_課題の指示_.
下にある池袋の暴走事故の記事のうち、「4月19日、東京・池袋にて乗」から始まり「が再び起こらないよう訴えた。」で終わる部分を、「乗用車」を「自動車」に置き換えて書き直してください。

_文書の抜粋_.
▬▬▬
[再掲]弁護士が解決! テレビの疑問法律相談所

高齢者運転事故で7人死傷も不起訴処分――池袋、87歳暴走事故はどう判断されるのか?

2019/04/24 19:03
サイゾーウーマン編集部(@cyzowoman

 4月19日、東京・池袋にて乗用車が暴走し、母子2人が車にはねられたことにより死亡、男女8人が重軽傷を負う事故が発生した。車は2つの交差点で赤信号を無視し、ブレーキもかけずに通行人を続々とはねていたと報じられている。この車を運転していたのは、87歳の旧通産省工業技術院・飯塚幸三元院長で、いわゆる“高齢者ドライバー”だった。

 池袋事故の犠牲者である女性の夫であり女児の父親は、24日に会見を開き、「最愛の妻と娘を突然失い、ただただ涙することしかできず、絶望しています」と苦しい胸の内を明かしている。また、「少しでも運転に不安がある人は、“車を運転しない”という選択肢を考えてほしい」と、痛ましい事件が再び起こらないよう訴えた。
▬▬▬
_抜粋記録_.
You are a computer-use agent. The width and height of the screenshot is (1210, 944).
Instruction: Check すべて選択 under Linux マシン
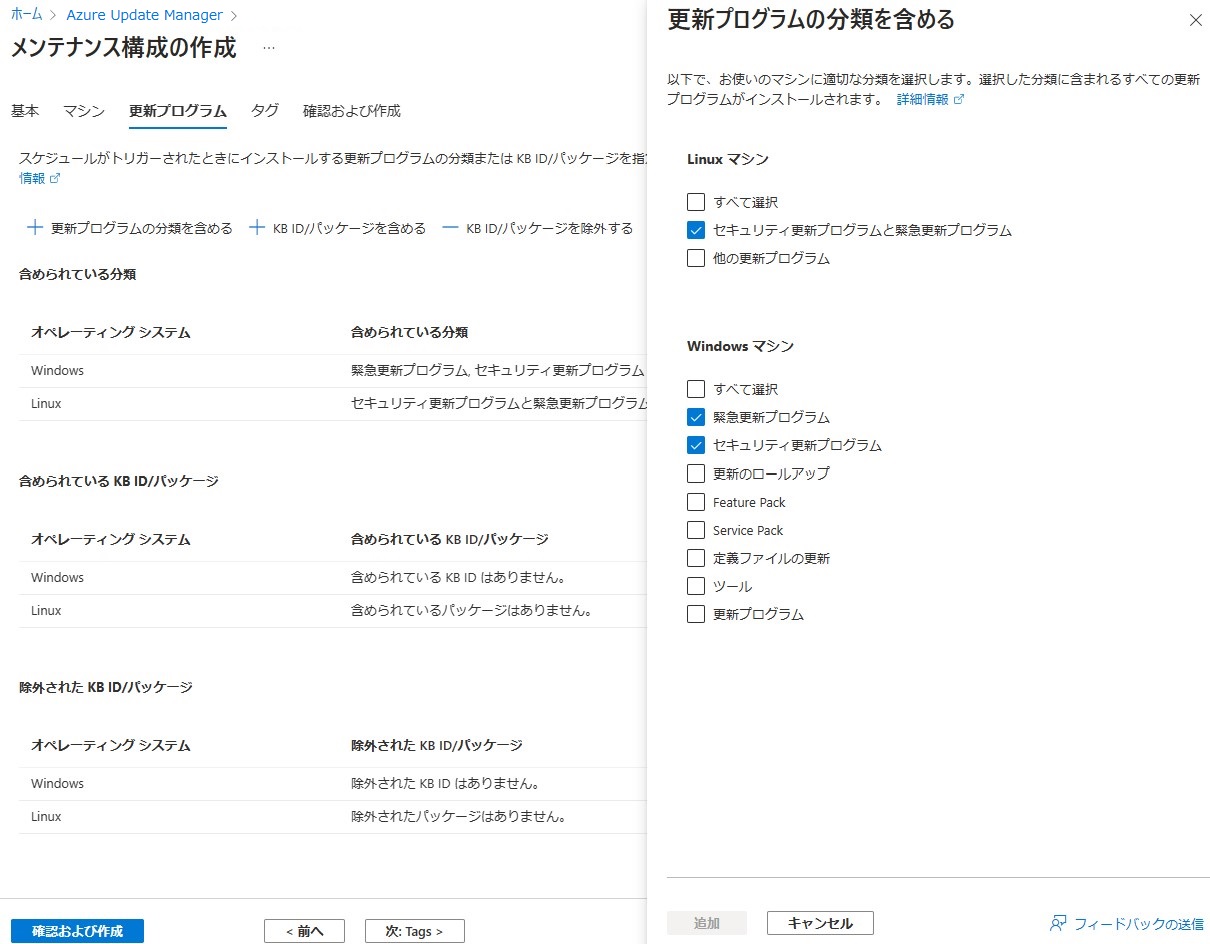696,201
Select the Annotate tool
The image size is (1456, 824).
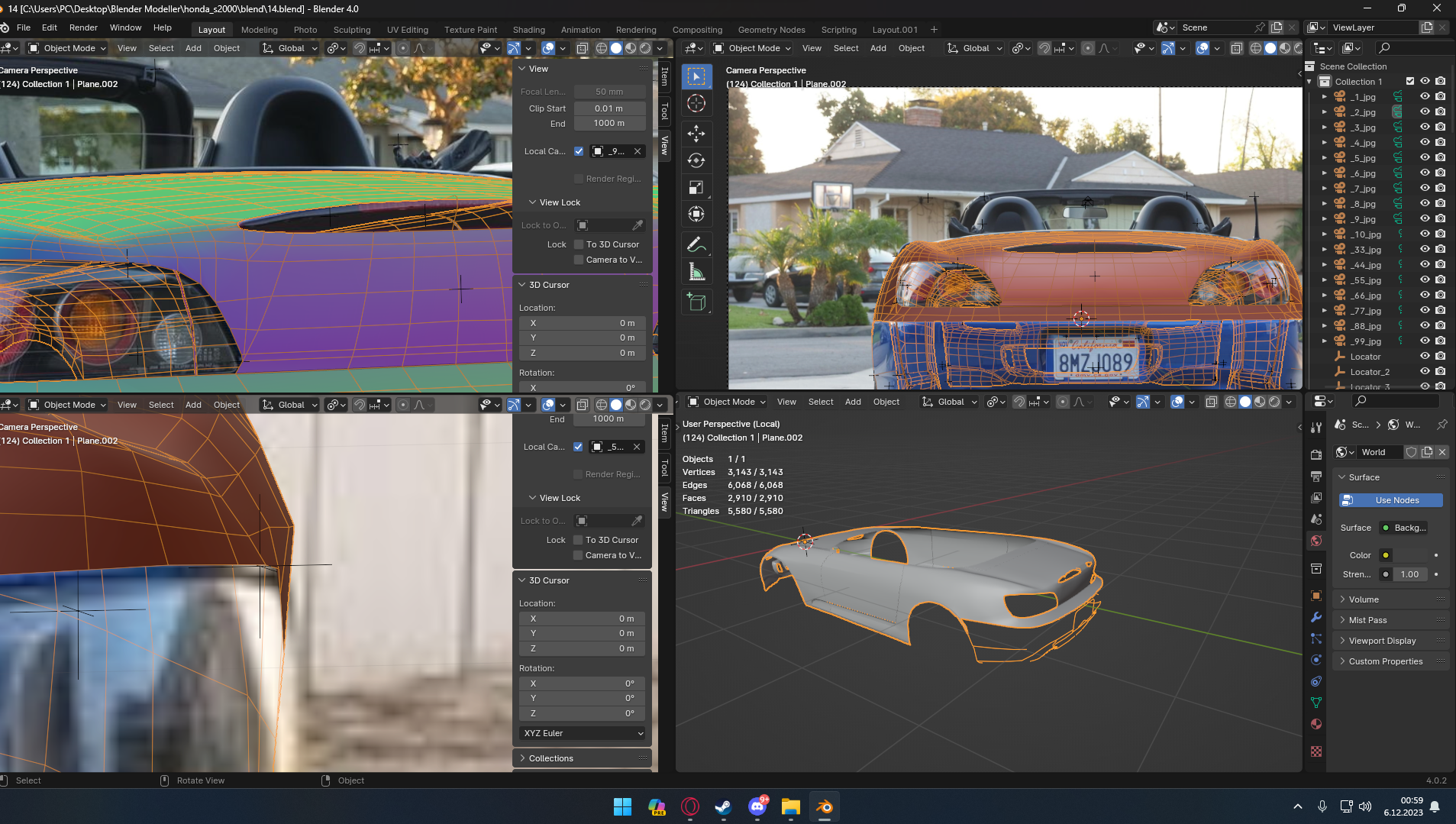(696, 244)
▬▬▬
_課題の解答_.
4月19日、東京・池袋にて自動車が暴走し、母子2人が車にはねられたことにより死亡、男女8人が重軽傷を負う事故が発生した。車は2つの交差点で赤信号を無視し、ブレーキもかけずに通行人を続々とはねていたと報じられている。この車を運転していたのは、87歳の旧通産省工業技術院・飯塚幸三元院長で、いわゆる“高齢者ドライバー”だった。

 池袋事故の犠牲者である女性の夫であり女児の父親は、24日に会見を開き、「最愛の妻と娘を突然失い、ただただ涙することしかできず、絶望しています」と苦しい胸の内を明かしている。また、「少しでも運転に不安がある人は、“車を運転しない”という選択肢を考えてほしい」と、痛ましい事件が再び起こらないよう訴えた。